(TEXT SHOWN):
By Elisabeth Carnell
When former U.S. Surgeon General
Jocelyn Elders visited Western Michigan University last week, she demonstrated
that so-called liberals could be just as bigoted, intolerant and misinformed
about the choices women make as any right wing Pat Buchanan-wannabe.
Elders demonstrated the problem
with current pro-choice politics – abortion rights advocates believe in
choice for women only as long as women go along with a prescribed political
platform. Some women choose, for example, to be pro-life. Not all women
agree with the position that abortion is always morally defensible.
Yet Elders, despite her pro-choice
rhetoric, believes dissent from her abortion position cannot be tolerated.
She told her audience at WMU that anyone wanting to be an obstetrician-gynecologist
should be trained to perform abortions and, “those who choose not
to perform abortions should not be OB/GYNs.”
Is this what women struggled
for in this nation for more than 250 years? To have the former surgeon
general argue to exclude women from a profession if they don’t toe the
ideological line on abortion?
Do we really need to reduce
women’s health care choices by excluding pro-life individuals from being
OB/GYNs?
Elders accuses Congress of
being too busy with “vaginal politics” to consider real health
care reform, but she is also guilty of using gender as a political smokescreen
to advance ideas harmful to women.
Elders also engages in the
radical feminist fetish for false statistical measures.

(RECORDS SUPPLIED):

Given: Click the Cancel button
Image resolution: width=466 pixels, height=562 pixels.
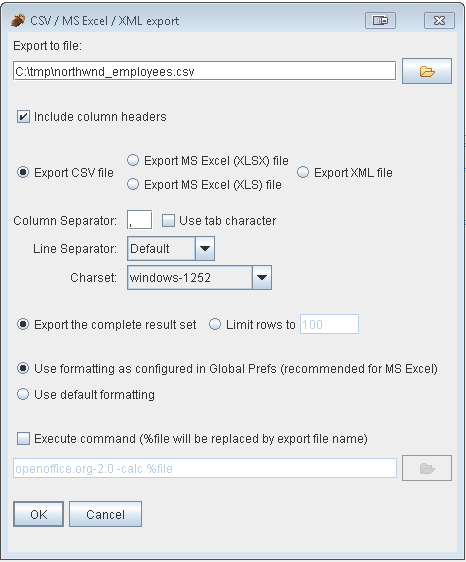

* * *

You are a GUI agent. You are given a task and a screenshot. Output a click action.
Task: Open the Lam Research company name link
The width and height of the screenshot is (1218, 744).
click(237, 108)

(REQUIRED ACTIONS):
1 > Update the opinion piece on Jocelyn Elders from "She told her" to "harmful to women.", changing "WMU" to "Western Michigan University".
2 > List every person named in the opinion piece on Jocelyn Elders, including the byline.
3 > Proceed with the opinion piece on Jocelyn Elders from where it stops.

(EXERCISE ANSWERS):
1 >
She told her audience at Western Michigan University that anyone wanting to be an obstetrician-gynecologist
should be trained to perform abortions and, “those who choose not
to perform abortions should not be OB/GYNs.”
Is this what women struggled
for in this nation for more than 250 years? To have the former surgeon
general argue to exclude women from a profession if they don’t toe the
ideological line on abortion?
Do we really need to reduce
women’s health care choices by excluding pro-life individuals from being
OB/GYNs?
Elders accuses Congress of
being too busy with “vaginal politics” to consider real health
care reform, but she is also guilty of using gender as a political smokescreen
to advance ideas harmful to women.

2 >
Elisabeth Carnell
Jocelyn Elders
Pat Buchanan

3 >
Many women’s activists apparently
don’t believe problems like domestic violence are serious or stark enough
in themselves so they insist on exaggerating their extent.
So Elders makes the ludicrous
claim that 30 percent of emergency room visits by women are the result
of domestic violence  five times the reported level. While emergency
room statistics do clearly underestimate the level of domestic violence
incidents they see, Elders loses all credibility with her absurdly large
figure.
The problem with using this
and other inflated figures thrown around about domestic violence, aside
from being intellectually dishonest, is the danger that when people learn
the figures are exaggerated they may discount the true severity and extent
of domestic violence.
Similarly Elders perpetuates
the myth that women make only 75 percent of what men make, leaving people
to draw the conclusion that sexual discrimination explains the difference.
In fact when educational level,
years of experience and type of work are held constant, women make almost
as much as men. For example, the National Longitudinal Survey of Youth
demonstrates that of people aged 27-33 who have never had children, women’s
earnings are almost 98 percent of men’s.
Elders’ sleight of hand is
like comparing a male engineer with a decade of on the job experience
to a female high school dropout staring her first job.
Yes, a pronounced difference
in income is likely to exist between the two, but blaming that difference
on sexual discrimination is absurd.
The irony of such statistics
is that women have made incredible economic gains in large part due to
the pressure and attention feminists gave sexual discrimination in the
1960s. Today women outnumber men in graduate schools, and the percentage
of women in the labor force has increased from 26 percent in 1940 to 59
percent in 1995.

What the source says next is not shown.